The Interview – Really funny, but falls short of the hype

by Tyler MacKinnon

A few years ago if someone said that a movie featuring the guy from Knocked Up was going to cause an international incident, I would have rolled my eyes. After the scandal following the release of the 2014 comedy The Interview, my eyes rolled right back into my head. Suddenly, the internet blew up like a North Korean attempt at a missile launch. From allegations of cyber terrorism to ludicrous claims that this movie will cause World War 3, pundits filled the airwaves with hysteria. After an initially limited release, the film got mixed reviews.  No film could live up to such hype. So what was the flic really all about?

The movie tells the story of a shallow, very stupid celebrity talk show host named Dave Skylark (James Franco) and his producer, Aaron Rapoport (Canada’s Seth Rogen). Rapoport wants to be taken more seriously as a journalist.  After discovering that North Korea’s supreme leader, Kim Jung Un, is a huge fan of their show, he scores an interview with the infamous dictator. When the CIA learns of the upcoming encounter, it coaxes them to assassinate Kim. When Skylark and Rapoport get to North Korea they meet a child-like, though strangely sympathetic Kim Jung Un.  Viewers are exposed to dozens of strange facts about North Korea and its leader.  Anyone who reads about North Korea on the internet has likely come across this stuff multiple times, such as his alleged fear of barbers, love of basketball, and how he has no need to urinate or defecate.

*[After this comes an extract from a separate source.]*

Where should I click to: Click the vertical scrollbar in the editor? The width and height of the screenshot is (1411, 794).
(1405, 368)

the-interview_612x380For the most part, The Interview is really funny. The plot has many holes, and the third act is rushed.  But the very likeable pairing of Franco and Rogen holds it together. However, it is Randall Park, the actor playing Kim Jung Un, who steals the show. Almost every one of his lines is comic gold. The movie also sends up the ridiculous notion that the CIA killing Kim Jung Un would improve things.  Instead, it suggests that the North Korean people must themselves fight to win their freedom. The film is by no means an American nationalist work. Various characters, most notably Kim himself, argue that the very crimes Washington accuses North Korea of committing, the U.S. is doing to a much greater extent. The film never directly mocks North Korea, or even shows what life is like in the country.  It is simply a “bromance” movie, with North Korea’s dictator serving as a Macguffin. I am glad the film was released, even to a limited extent. It is probably one of the best comedies of 2014, although not Seth Rogen’s best work. However, the question remains.  Did the North Korean government have a legitimate reason to criticize the film.  Well, yes!

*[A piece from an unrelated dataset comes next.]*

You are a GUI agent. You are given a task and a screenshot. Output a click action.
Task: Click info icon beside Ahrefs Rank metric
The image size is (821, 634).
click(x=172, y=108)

Don’t forget the legacy left by the Korean War (1950-53). North Korea was leveled by American aerial bombardment.  Over 1.2 million people died in the conflict. To this day, the Democratic Peoples Republic of Korea continues to suffer U.S. economic sanctions, which have much to do with the mass malnutrition there (something the film also points out). The United States has never missed an opportunity to bully North Korea, whether by means of politics, economics, or even pop culture. When Sony decided not to show the film, North Korea faced all kinds of accusations, including being falsely condemned for trying to hack Sony.  It turns out that disgruntled former Sony employees are the likely culprits.
The U.S.-imposed label that North Korea is a rogue state, is employed by the imperial power and its allies to isolate the DPRK.  They want the world to forget that it was America’s constant threat of war, alongside North Korea’s terrible military-first policy, that led North Korea to develop nuclear weapons. While North Korean is ruled by a tyrannical dictator, with a regime that bears no resemblance to socialism, the United States has no right to attack a sovereign nation. When U.S. President Obama placed further sanctions on North Korea, it was not to motivate Korean workers to revolt against their oppressors.  It was to further the imperialist agenda of control of Asian resources.  Remember that it was the United States, not the DPRK, that launched drone bombers and wars of aggression all over the world to shore up its declining empire. So when an American film shows the assassination of the North Korean leader, it is understandable that the isolated regime would be concerned.

To conclude, The Interview is hilarious.  People, particularly socialists, should see it.  What better way is there to spark up a conversation with friends about how socialism differs so radically from the demented version of Pyongyang’s biggest Katy Perry fan.